There’s an art to writing a good migration script. It may seem that simply throwing together a small Python script would be enough; and for the simpler cases, it very well might be. But it’s been my experience that running the script in prod is likely to be very different than doing test runs in dev.
There are a few reasons for this. For one thing, prod is likely to have way more data so there will always be more to migrate. And dealing with production data is always going to be a little more stressful than in non-prod, especially when you consider things like restricted access and the impact of things going wrong. So a script with a better “user experience” is always going to be better than one slapped togeather.
So without further ado, here’s the attributes for what I think makes for a good migration script:
- No migration script — If you can get away with not writing a migration script, then this is preferred option. Of course, this will depend on how much data you’ll need to migrate, and how complicated keeping support for the previous version in your code-base. If the amount of data is massive (we’re talking millions or hundred of millions of rows), then this is probably your only option. On the other hand, if there’s a few hundred or a few thousands, then it’s probably just worth migrating the data.
- Always indicate progress — You’re likely going to have way more data in prod that your dev environments so consider showing ongoing progress of the running script. If there’s multiple stages in the migration process, make sure you log when each stage begins. If you’re running a scan or processing records, then give some indication of progress through the collection of rows. A progress bar is nice, but failing that, include a log message say every 1,000 records or so.
- Calculate expected migration size if you can — If it’s relatively cheap to get a count of the number of records that need to be migrated, then it’s helpful for the user to report this to the user. Even an estimate would be good just to give a sense of magnitude. If it’ll be too expensive to do so, then you can ignore it: better to just get migrating rather than have the user wait for a count.

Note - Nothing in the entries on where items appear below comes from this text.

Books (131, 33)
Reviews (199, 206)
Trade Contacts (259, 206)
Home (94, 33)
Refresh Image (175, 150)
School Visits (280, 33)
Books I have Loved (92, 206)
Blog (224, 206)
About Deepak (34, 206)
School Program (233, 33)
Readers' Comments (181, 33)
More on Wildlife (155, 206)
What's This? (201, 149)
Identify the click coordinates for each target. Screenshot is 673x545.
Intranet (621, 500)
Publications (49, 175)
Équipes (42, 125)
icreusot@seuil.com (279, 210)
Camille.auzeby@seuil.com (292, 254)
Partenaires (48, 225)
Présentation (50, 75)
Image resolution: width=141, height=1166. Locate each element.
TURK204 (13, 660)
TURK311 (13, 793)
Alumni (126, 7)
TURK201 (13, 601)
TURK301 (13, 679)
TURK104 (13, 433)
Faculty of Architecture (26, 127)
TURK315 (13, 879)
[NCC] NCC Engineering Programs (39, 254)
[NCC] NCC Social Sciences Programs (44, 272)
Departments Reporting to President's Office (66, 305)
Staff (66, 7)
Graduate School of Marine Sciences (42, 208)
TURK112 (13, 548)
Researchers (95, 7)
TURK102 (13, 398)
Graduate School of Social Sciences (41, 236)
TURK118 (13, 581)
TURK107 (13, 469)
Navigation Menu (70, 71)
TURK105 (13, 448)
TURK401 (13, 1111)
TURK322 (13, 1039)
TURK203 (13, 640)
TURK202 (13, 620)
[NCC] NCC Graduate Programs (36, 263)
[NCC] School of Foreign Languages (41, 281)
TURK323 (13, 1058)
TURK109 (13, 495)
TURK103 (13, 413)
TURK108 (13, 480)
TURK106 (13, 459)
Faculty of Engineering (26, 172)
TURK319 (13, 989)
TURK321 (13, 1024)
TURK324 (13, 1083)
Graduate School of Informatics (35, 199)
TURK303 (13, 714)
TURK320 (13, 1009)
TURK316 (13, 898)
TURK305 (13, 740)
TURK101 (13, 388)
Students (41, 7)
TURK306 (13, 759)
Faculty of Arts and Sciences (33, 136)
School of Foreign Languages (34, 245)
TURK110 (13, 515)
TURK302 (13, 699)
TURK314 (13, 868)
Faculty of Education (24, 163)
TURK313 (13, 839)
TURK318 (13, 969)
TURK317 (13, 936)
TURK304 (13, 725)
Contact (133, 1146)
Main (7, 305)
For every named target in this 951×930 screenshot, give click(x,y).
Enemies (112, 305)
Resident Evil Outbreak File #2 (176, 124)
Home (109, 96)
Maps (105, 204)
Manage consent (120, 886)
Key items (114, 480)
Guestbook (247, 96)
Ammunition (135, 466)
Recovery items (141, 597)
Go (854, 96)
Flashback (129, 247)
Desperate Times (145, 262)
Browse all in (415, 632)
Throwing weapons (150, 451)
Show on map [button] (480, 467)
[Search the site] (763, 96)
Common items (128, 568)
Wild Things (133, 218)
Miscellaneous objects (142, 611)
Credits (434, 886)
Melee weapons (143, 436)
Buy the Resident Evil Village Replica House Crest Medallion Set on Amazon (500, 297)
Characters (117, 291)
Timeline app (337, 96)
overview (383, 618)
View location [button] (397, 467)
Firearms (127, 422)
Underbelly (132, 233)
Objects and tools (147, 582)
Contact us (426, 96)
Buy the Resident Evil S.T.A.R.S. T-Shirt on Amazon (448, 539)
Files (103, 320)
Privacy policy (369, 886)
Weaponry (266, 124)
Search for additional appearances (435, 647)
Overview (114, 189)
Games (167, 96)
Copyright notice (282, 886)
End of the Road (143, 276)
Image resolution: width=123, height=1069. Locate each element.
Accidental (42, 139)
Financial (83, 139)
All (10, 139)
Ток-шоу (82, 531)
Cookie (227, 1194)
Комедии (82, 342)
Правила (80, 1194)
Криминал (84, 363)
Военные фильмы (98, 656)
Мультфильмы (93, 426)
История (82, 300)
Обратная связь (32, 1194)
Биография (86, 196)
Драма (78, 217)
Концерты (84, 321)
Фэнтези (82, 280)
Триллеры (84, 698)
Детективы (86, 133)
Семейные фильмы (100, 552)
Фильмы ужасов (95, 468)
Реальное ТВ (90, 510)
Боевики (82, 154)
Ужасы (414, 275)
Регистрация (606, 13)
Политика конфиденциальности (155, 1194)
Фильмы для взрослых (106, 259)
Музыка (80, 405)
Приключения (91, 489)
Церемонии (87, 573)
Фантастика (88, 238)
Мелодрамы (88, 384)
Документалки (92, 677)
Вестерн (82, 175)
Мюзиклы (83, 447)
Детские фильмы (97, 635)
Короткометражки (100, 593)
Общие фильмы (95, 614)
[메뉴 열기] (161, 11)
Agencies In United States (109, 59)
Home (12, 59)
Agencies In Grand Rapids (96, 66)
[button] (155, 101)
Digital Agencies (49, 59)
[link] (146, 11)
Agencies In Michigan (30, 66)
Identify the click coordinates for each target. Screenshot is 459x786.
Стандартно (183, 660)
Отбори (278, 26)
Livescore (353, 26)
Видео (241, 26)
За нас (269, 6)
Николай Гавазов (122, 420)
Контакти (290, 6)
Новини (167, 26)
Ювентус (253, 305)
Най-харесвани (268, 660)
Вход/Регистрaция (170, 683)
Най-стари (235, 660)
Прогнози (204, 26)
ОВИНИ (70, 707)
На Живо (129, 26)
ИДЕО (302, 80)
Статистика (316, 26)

- Silence is golden — Keep logging to the screen to a minimum, mainly progress indicators plus and any serious warnings or errors. Avoid bombarding the user with spurious log messages. They want to know when things go wrong, otherwise they just want to know that the script is running properly. That said:
- Log everything to a file — If the script is involved with migrating data, but will ignored records that have already been migrated, then log that records will be skipped. What you’re looking for is assurance that all records have been dealt with, meaning that any discrepancy with the summary report (such as max records encountered vs. max records migrated) can be reconciled with the log file.
May your migrations be quite and painless.